**Task brief**
Restate word for word the entries below, starting with the line with "875x499 pixels." and continuing through the line with "Given: Click the scales icon on LICENSE". Include both of those lines and no others.
##### Provided information #####
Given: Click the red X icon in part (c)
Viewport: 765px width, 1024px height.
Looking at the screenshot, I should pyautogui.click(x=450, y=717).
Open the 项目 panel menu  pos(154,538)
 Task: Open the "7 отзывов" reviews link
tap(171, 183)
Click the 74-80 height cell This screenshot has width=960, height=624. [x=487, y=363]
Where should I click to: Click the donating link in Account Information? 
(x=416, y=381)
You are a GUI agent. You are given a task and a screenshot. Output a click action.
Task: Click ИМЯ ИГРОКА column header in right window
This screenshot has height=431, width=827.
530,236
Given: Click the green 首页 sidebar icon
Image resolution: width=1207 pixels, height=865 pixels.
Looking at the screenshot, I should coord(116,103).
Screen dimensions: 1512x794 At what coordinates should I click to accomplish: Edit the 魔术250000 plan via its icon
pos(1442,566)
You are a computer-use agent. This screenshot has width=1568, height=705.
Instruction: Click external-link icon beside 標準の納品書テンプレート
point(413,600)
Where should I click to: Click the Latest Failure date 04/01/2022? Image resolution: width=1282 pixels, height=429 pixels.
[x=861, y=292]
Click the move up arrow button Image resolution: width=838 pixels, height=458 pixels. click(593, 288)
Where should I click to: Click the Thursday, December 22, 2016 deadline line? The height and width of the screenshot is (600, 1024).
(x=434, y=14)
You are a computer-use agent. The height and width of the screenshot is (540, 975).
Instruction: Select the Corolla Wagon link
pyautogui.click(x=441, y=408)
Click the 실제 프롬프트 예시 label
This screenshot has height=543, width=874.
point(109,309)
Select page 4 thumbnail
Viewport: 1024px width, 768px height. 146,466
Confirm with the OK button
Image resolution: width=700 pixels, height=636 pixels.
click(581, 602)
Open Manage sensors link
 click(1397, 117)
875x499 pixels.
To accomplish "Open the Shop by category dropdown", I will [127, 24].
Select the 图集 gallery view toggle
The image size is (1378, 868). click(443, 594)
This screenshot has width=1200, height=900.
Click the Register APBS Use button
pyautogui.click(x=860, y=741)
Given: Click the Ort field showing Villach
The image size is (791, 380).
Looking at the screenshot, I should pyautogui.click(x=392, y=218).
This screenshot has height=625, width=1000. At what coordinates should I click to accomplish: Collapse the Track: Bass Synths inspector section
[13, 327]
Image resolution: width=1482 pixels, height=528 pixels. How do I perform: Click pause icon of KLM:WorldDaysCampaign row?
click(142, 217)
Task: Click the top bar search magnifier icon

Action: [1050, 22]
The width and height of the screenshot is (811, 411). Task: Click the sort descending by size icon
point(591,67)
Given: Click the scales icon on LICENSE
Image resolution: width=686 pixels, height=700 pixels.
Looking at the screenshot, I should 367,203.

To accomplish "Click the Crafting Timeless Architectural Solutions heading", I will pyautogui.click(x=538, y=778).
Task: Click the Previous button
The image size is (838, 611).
#####
**Response area**
875x499 pixels.
To accomplish "Open the Shop by category dropdown", I will [127, 24].
Select the 图集 gallery view toggle
The image size is (1378, 868). click(443, 594)
This screenshot has width=1200, height=900.
Click the Register APBS Use button
pyautogui.click(x=860, y=741)
Given: Click the Ort field showing Villach
The image size is (791, 380).
Looking at the screenshot, I should pyautogui.click(x=392, y=218).
This screenshot has height=625, width=1000. At what coordinates should I click to accomplish: Collapse the Track: Bass Synths inspector section
[13, 327]
Image resolution: width=1482 pixels, height=528 pixels. How do I perform: Click pause icon of KLM:WorldDaysCampaign row?
click(142, 217)
Task: Click the top bar search magnifier icon

Action: [1050, 22]
The width and height of the screenshot is (811, 411). Task: Click the sort descending by size icon
point(591,67)
Given: Click the scales icon on LICENSE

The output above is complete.